My grandmother, meanwhile, tried to explain defended my mother's reaction to me, explaining that she was just concerned about what other people would think, and that she just didn't understand why someone would want to do that to themselves. My mother is always makeup free, dye free, perfume free, earring free, and almost accessory free. But despite her aesthetic, my mother had agreed to accept Wilma's hair, just not like it. My grandmother explained that I needed to give her time to accept these sorts of things. That it took my mother a while to adjust.

I wasn't the only one. My cousins all ran to my grandmother too. They complained about the fights with their parents, or their siblings (my brother and I just fought it out, no need for intervention there...) She was at once, the concilerie and the boss of our family.

Tuesday, December 14, 2004

Absence

The only experience with death that has had a strong impact on me came before I started school.
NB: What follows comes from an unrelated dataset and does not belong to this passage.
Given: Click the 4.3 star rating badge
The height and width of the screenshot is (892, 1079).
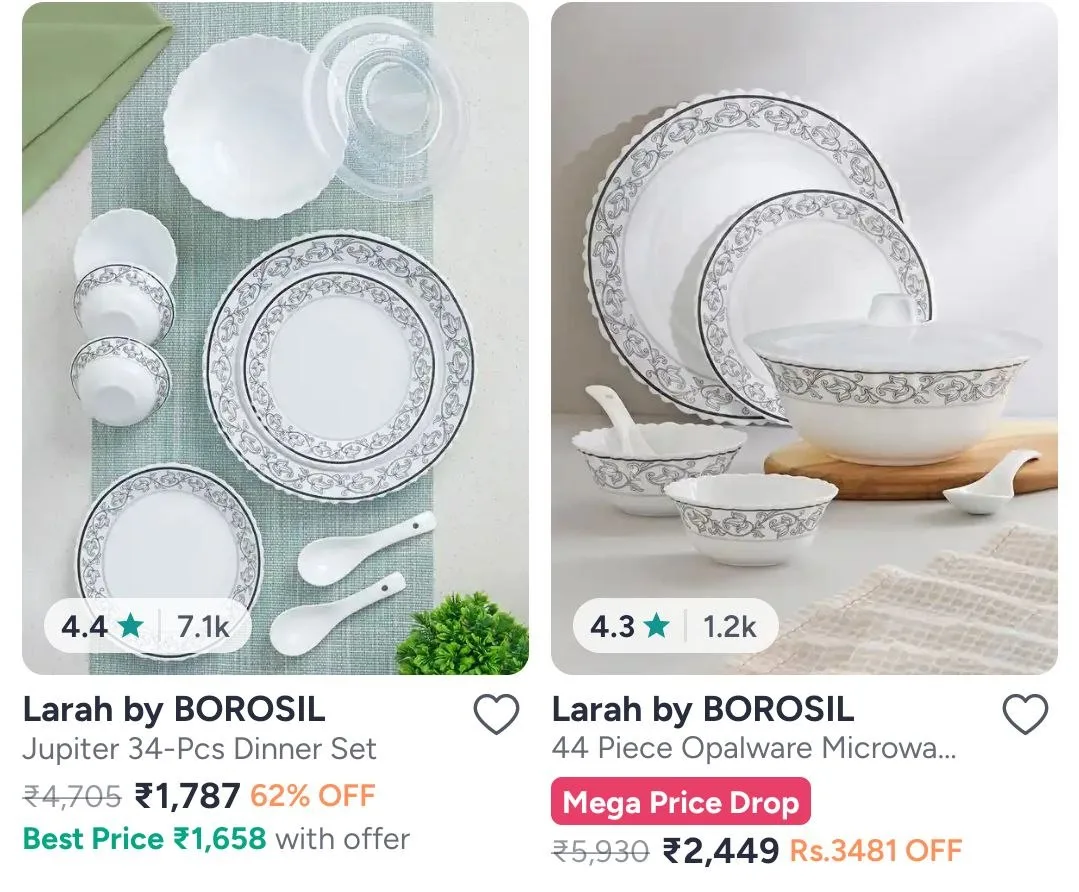Looking at the screenshot, I should pos(676,626).
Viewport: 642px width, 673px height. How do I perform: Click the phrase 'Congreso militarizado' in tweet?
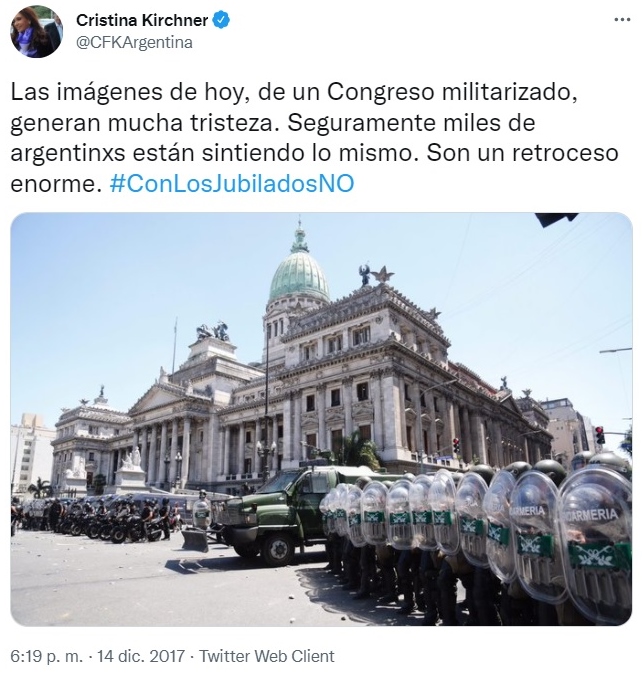click(x=452, y=92)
All four of my grandparents are still alive, all my relatives that were alive after I was born are still alive, I didn't know anyone in school who died. So when I think about it, the death of my Uncle Rupe is really the only one I remember.

Uncle Rupe was Aunt Pauline's husband. They weren't my real Aunt and Uncle, in fact, I'm not sure exactly how I was related to them. Some distant relatives somewhere on my Mom's side.
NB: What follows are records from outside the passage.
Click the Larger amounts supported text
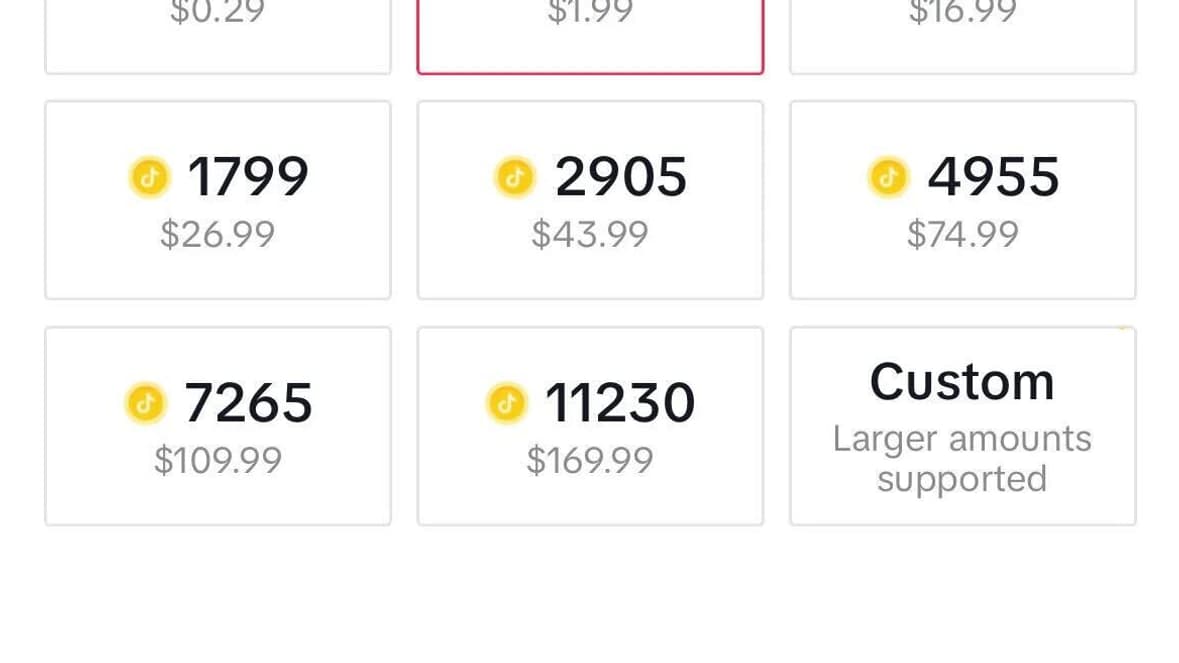 (x=962, y=458)
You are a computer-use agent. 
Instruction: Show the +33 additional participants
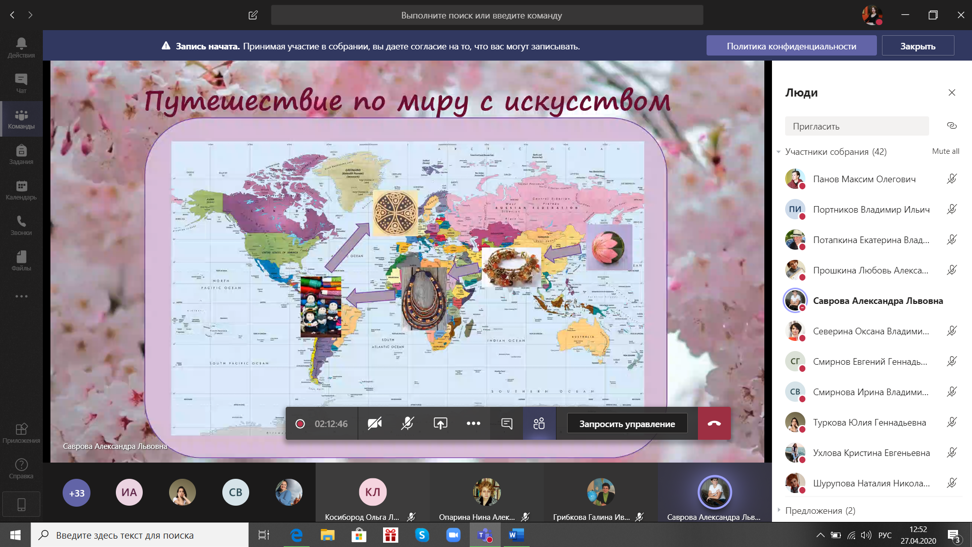coord(77,492)
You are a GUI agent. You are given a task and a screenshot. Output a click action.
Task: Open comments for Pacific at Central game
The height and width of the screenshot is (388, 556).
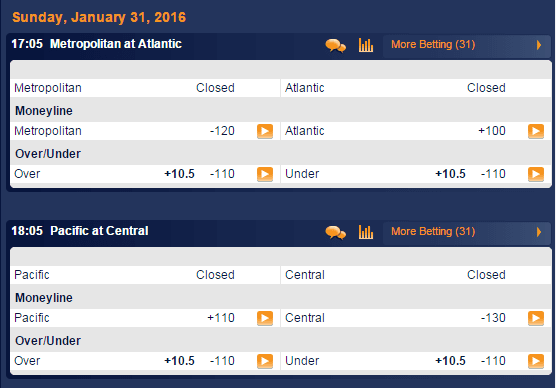pyautogui.click(x=335, y=232)
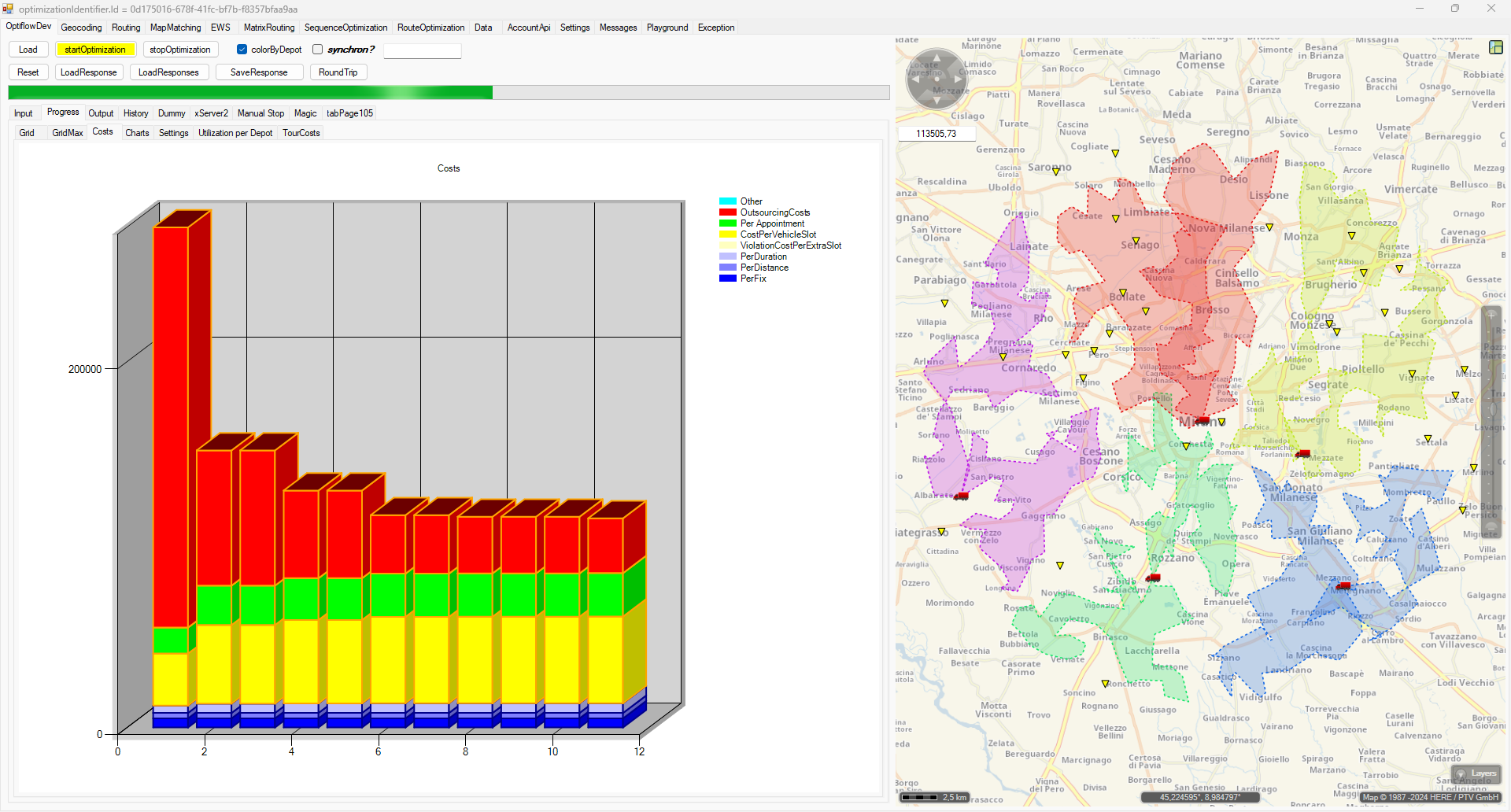This screenshot has width=1511, height=812.
Task: Switch to the TourCosts tab
Action: click(x=301, y=133)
Uncle Rupe wasn't as cranky about me watching TV in his house as my grandfather was, partly, because he was too busy working on something in the garage, often a car or truck or something. That is about the only memory I have of him. In his work suit, covered in motor oil, pushing his thick rimmed glasses up on his nose as he made some lame joke that adult males make to little kids.

But when he was gone, it left this kind of sick empty feeling inside. I cried for weeks when I went to bed. I was scared. I didn't understand how someone could be there one day and gone the next. It just seemed wrong. And when my thoughts eventually drifted to what would happen to me when I died(yes, drifted rather than progressed, since I was still quite young, I didn't make the connection to my own mortality right away)I was even more afraid.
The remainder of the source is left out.